The fragrant honeysuckle spirals clockwise to the sun,
And many other creepers do the same,
But some climb anticlockwise; the bindweed does, for one,
Or Convulvulus, to give its proper name.

Rooted on either side of the door, one of each species grew,
And raced towards the window ledge above.
Each one corkscrewed to the lintel in the only way it knew,
Touched tendrils, smiled, and fell in love.

Said the right-hand-thread honeysuckle to the left-hand-thread bindweed,
“Oh! Let us get married if my parents don't mind. We’d
Be loving and inseparable, inexplicably entwined. We'd
Live happily ever after,” said the honeysuckle to the bindweed.

To the honeysuckle's parents it came as a shock.
The bindweed, they said, are inferior stock.
They're uncultivated, of breeding bereft.
We twine to the right while they twine to the left.

Said the anticlockwise bindweed, to the clockwise honeysuckle:
“We’d better start saving—many a mickle mak's a muckle—
Then run away for a honeymoon and hope that our luck'll
Take a turn for the better,” said the bindweed to the honeysuckle,

A bee who was passing remarked to them then:
“I've said it before and I'll say it again:
Consider your offshoot, if offshoots there be.
They'll never receive any blessings from me.

Poor little sucker! How will it learn
When it's climbing which way to turn?
Right? Left? What a disgrace!
Or it may go straight upwards and fall flat on its face."

Said the right-hand-thread honeysuckle to the left-hand-thread bind-
Weed: “It seems that against us all fate has combined,
Oh, my darling, Oh, my darling, Oh, my darling Columbine,
Thou art lost and gone forever. We shall never be entwined."

Together they found them the very next day.
They had pulled up their root and just shriveled away.
Deprived of the freedom for which we must fight,
To veer to the left, or to veer to the right.
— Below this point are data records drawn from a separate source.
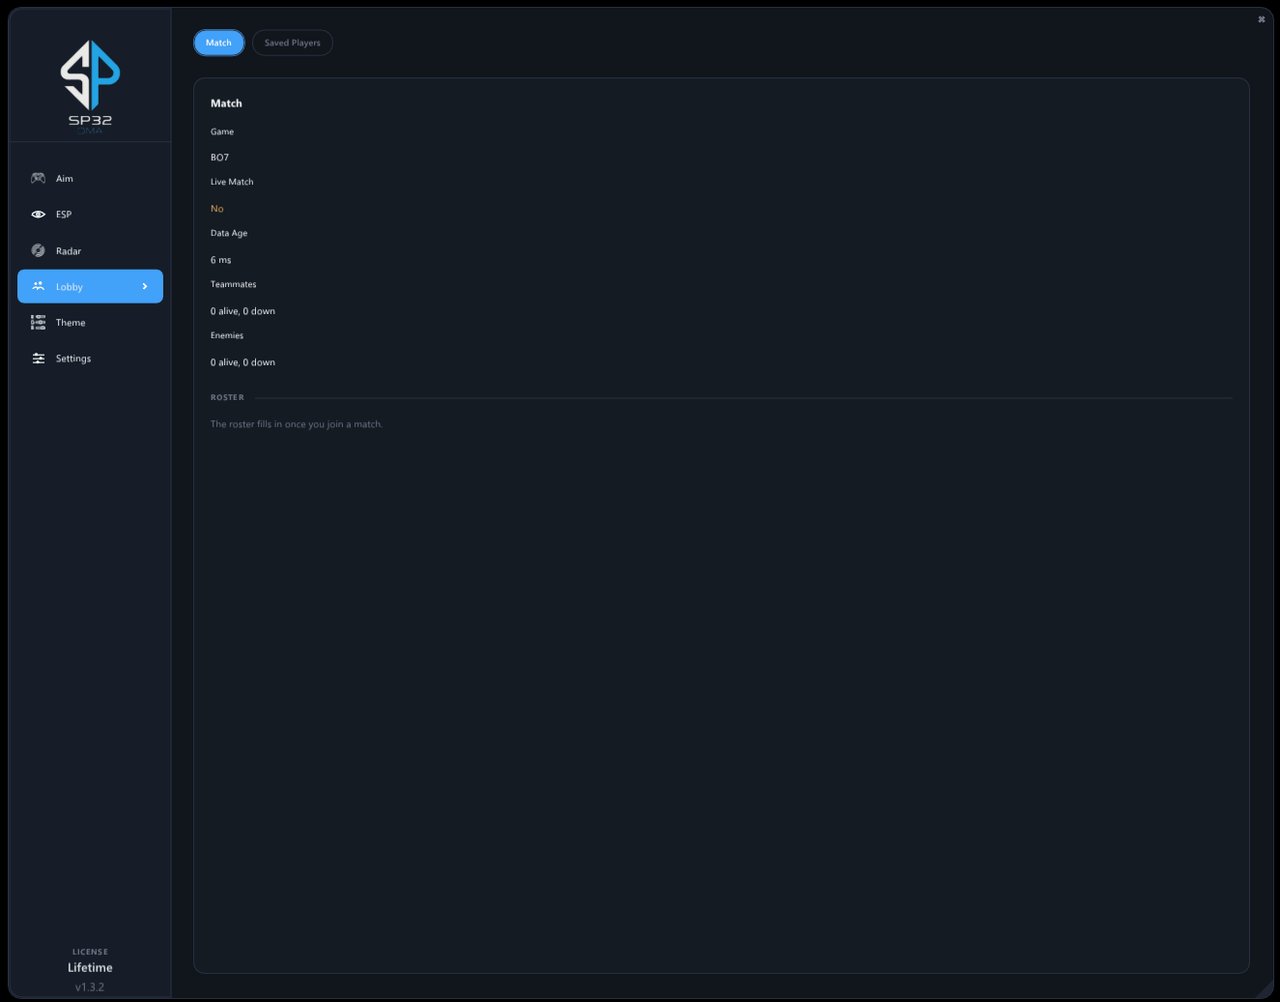The image size is (1280, 1002).
Task: Expand the Lobby item chevron arrow
Action: pyautogui.click(x=145, y=287)
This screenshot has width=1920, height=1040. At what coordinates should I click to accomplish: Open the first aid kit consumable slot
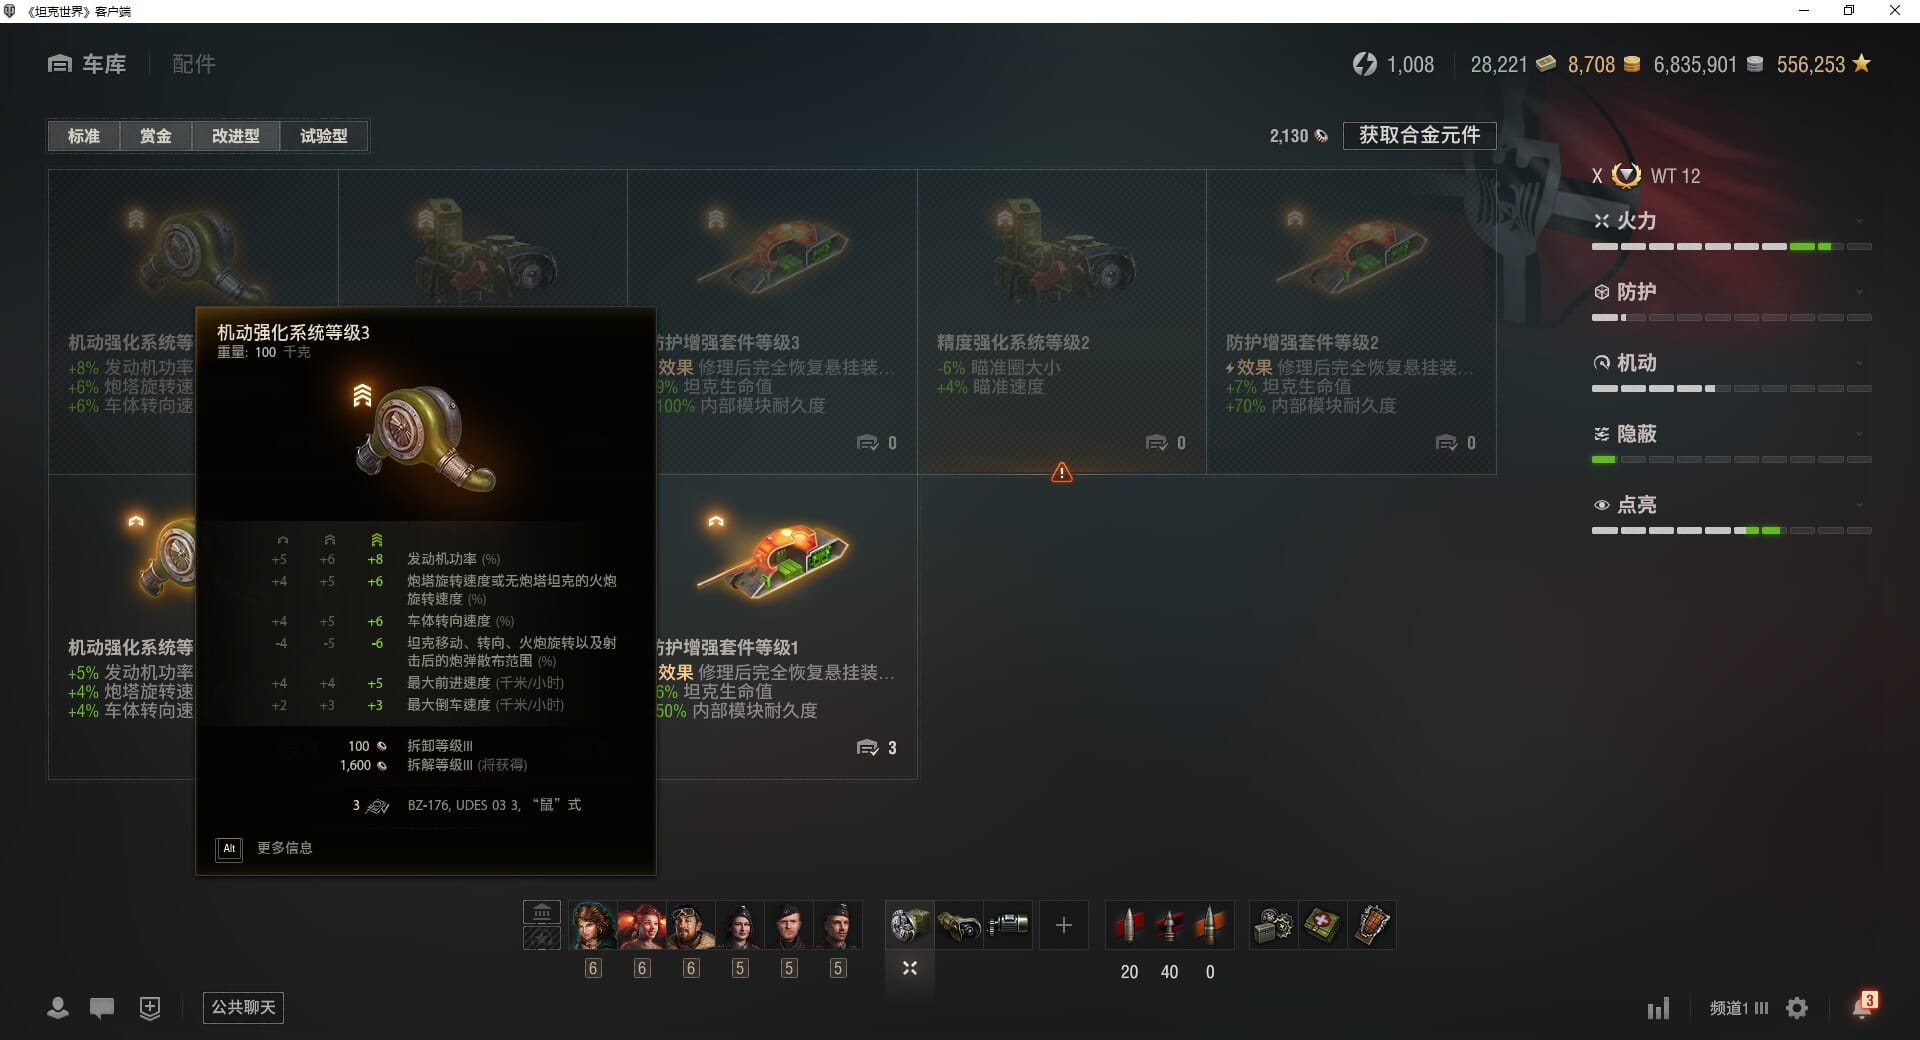[x=1322, y=925]
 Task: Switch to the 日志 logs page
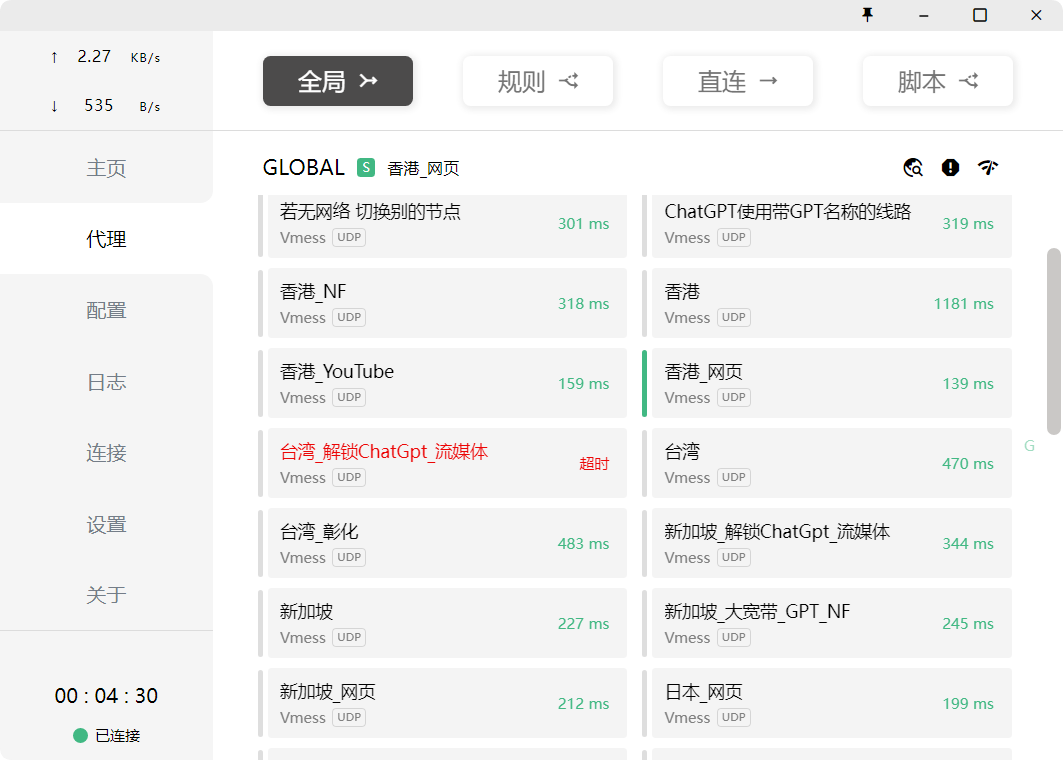[106, 382]
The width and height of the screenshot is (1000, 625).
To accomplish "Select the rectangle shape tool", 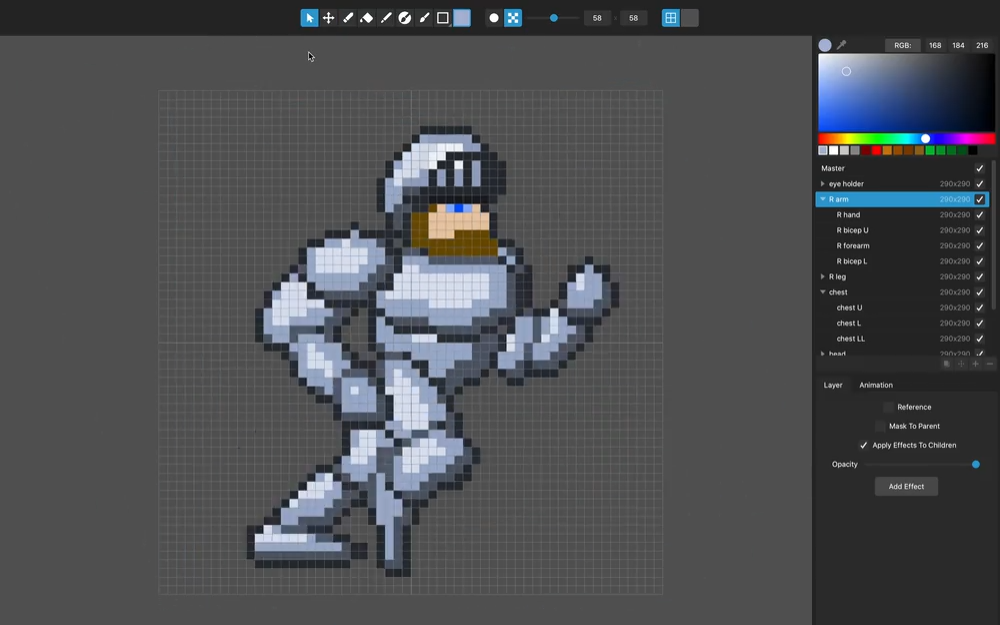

Never mind the hairs on goosegogs; it's only the scent of a honeysuckle ... Anyway, go check the which way your Runners are twining tomorrow. (Not forgetting meanwhile to make note which way the water went down the plug. Australians, please do this on your heads.

Love @x

Kari Lønning said...

Our roads are plenty wide enough but ... I have a neighbor who put his driveway entrance in the wrong place, he says he can't see to get out of his driveway. A few years ago he called the town (NOT ME!) and they came and cut EVERYTHING along the road, including my sweet peas which had just started to bloom. Now I try to keep things lower, but ... I long to live somewhere further away from my neighbors. I can almost smell your honeysuckle and roses! (deep sigh...)

Nikki - Notes of Life said...

I've not seem any honeysuckle lately... but then I've not been for a walk for a bit (must make some time!).

Annie said...

Love the photo. I could smell the honeysuckle from here.

Carah Boden said...

Divine, isn't it? Your descriptions remind me of the lanes around here too. What a delight - and I'm so glad the ghastly cutter didn't destroy them.

Pam said...

Lovely Lovely Lovely. Thanks for describing it for us.

bodran... said...

Love the poem..It's a brilliant year for honeysuckle and there seem to be more shades this year, far nicer than cultivated ones and the smells so much stronger..don't tell anybody but i dug up a hazel tree about 6ft because it had the most beautiful creamy honeysuckle entwined around it and i replanted it nearer the house, it's still going strong and gives me pleasure every year.. See you soon xo

snailbeachshepherdess said...

love honeysuckle - especially evening or early morning, eating lettuce now!